**Texto extraído**
:::
Por outro lado, a institucionalização do processo do spitzenkandidat era vista pelo Parlamento Europeu como uma forma de reforçar os seus poderes, a sua influência e demonstrar a sua legitimidade democrática por ser diretamente eleito. Por outro lado, uma decisão do Conselho Europeu, independentemente deste processo, reforçaria a legitimidade democrática desta instituição (que reflete a cada momento a constituição de cada governo nacional) e colocaria o Parlamento Europeu num segundo plano.

Nas negociações pós-eleitorais, que decorreram em duas longas cimeiras em Bruxelas, foi ficando claro que nenhum dos spitzenkandidaten reunia apoio suficiente para ser nomeado presidente da Comissão Europeia. Apesar do Partido Popular Europeu (PPE) ter sido o partido mais votado, o presidente francês Emmanuel Macron era contra a escolha do spitzenkandidat do PPE, o alemão Manfred Weber.

Por outro lado, os líderes da Polónia, República Checa, Hungria, Eslováquia e Itália (entre outros), bloqueavam o nome do holandês Frans Timmermans, o spitzenkandidat da Aliança Progressista dos Socialistas e Democratas (S&D). Timmermans havia sido o nome escolhido pelo chamado “grupo de Osaka” onde, à margem da última cimeira do G20, os líderes da França, Alemanha, Holanda e Espanha haviam chegado a um acordo preliminar. Finalmente, a dinamarquesa Margrethe Vestager, que havia sido uma das spitzenkandidaten da Aliança dos Democratas e Liberais pela Europa (ALDE), também não reunia apoio suficiente.

Estas negociações foram longas e complicadas até que Macron propôs o nome da alemã Ursula von der Leyen, atual ministra da defesa alemã, para o lugar de Presidente da Comissão Europeia. Apesar deste nome não fazer parte da lista dos spitzenkandidaten, a proposta recebeu votos favoráveis de todos os líderes, exceto de Angela Merkel, a qual se absteve.

O primeiro-ministro belga Charles Michel foi nomeado para liderar o Conselho Europeu, o ministro dos Negócios Estrangeiros espanhol Josep Borrel foi nomeado Alto Representante para a Política Externa Europeia e a francesa Christine Lagarde (atual Diretora-Geral do Fundo Monetário Internacional) foi a escolhida para Governadora do Banco Central Europeu. No âmbito deste compromisso terá supostamente sido acordado que Timmermans e Vestager teriam posições de relevo na nova Comissão, em princípio como vice-presidentes.
:::
**Dados em análise**
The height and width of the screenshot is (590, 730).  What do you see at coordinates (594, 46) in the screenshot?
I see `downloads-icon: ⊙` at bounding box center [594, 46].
:::
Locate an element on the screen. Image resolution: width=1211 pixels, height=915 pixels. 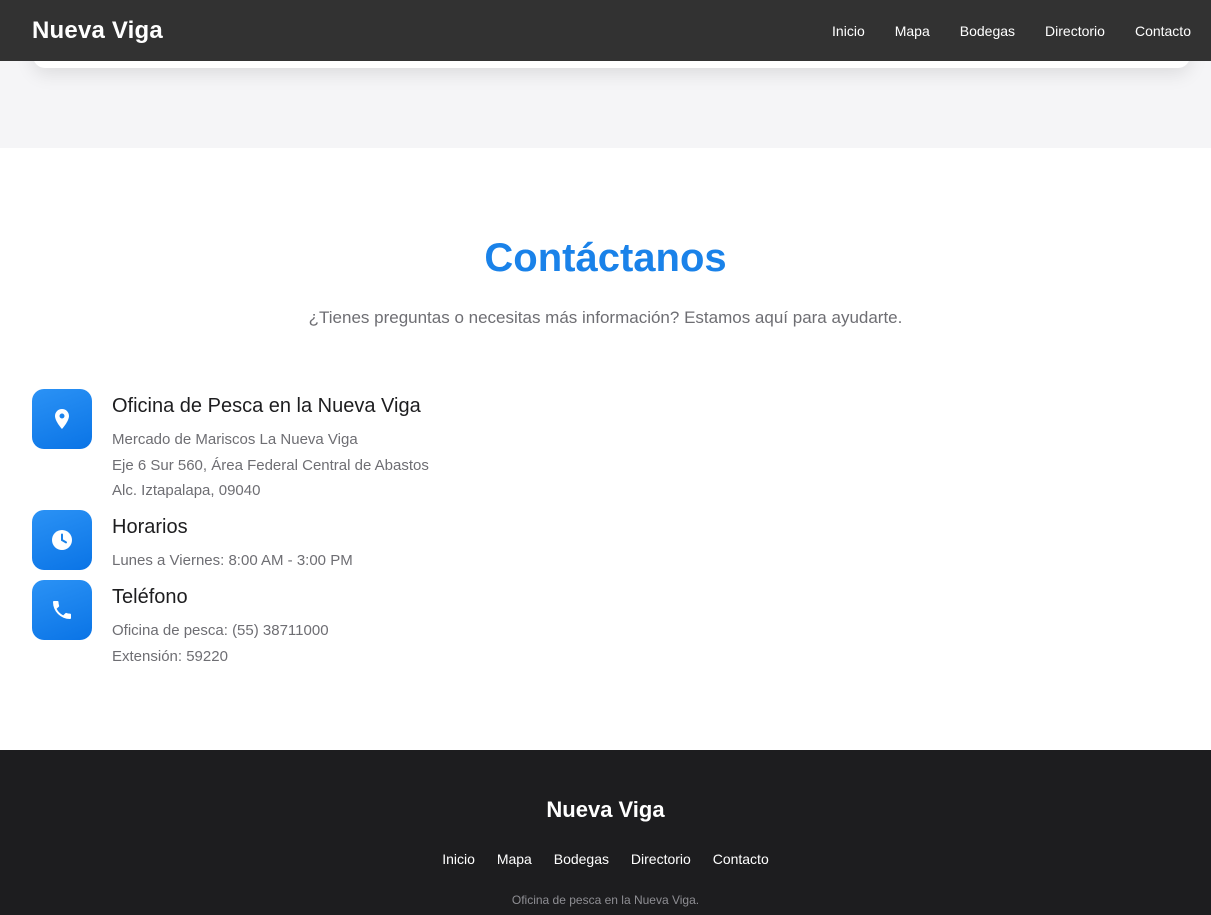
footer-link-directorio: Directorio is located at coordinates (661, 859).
:::
**Tarefa**
Por favor, resuma em duas frases o texto sobre a nomeação do presidente da Comissão Europeia.

**Resposta**
Nas negociações pós-eleitorais, nenhum dos spitzenkandidaten reuniu apoio suficiente: Macron opunha-se a Manfred Weber, vários líderes bloqueavam Frans Timmermans e Margrethe Vestager também não tinha apoio bastante. Macron propôs então Ursula von der Leyen, que não constava da lista dos spitzenkandidaten, e todos os líderes votaram a favor exceto Angela Merkel, que se absteve, enquanto Charles Michel foi nomeado para liderar o Conselho Europeu, Josep Borrel para Alto Representante e Christine Lagarde para Governadora do Banco Central Europeu.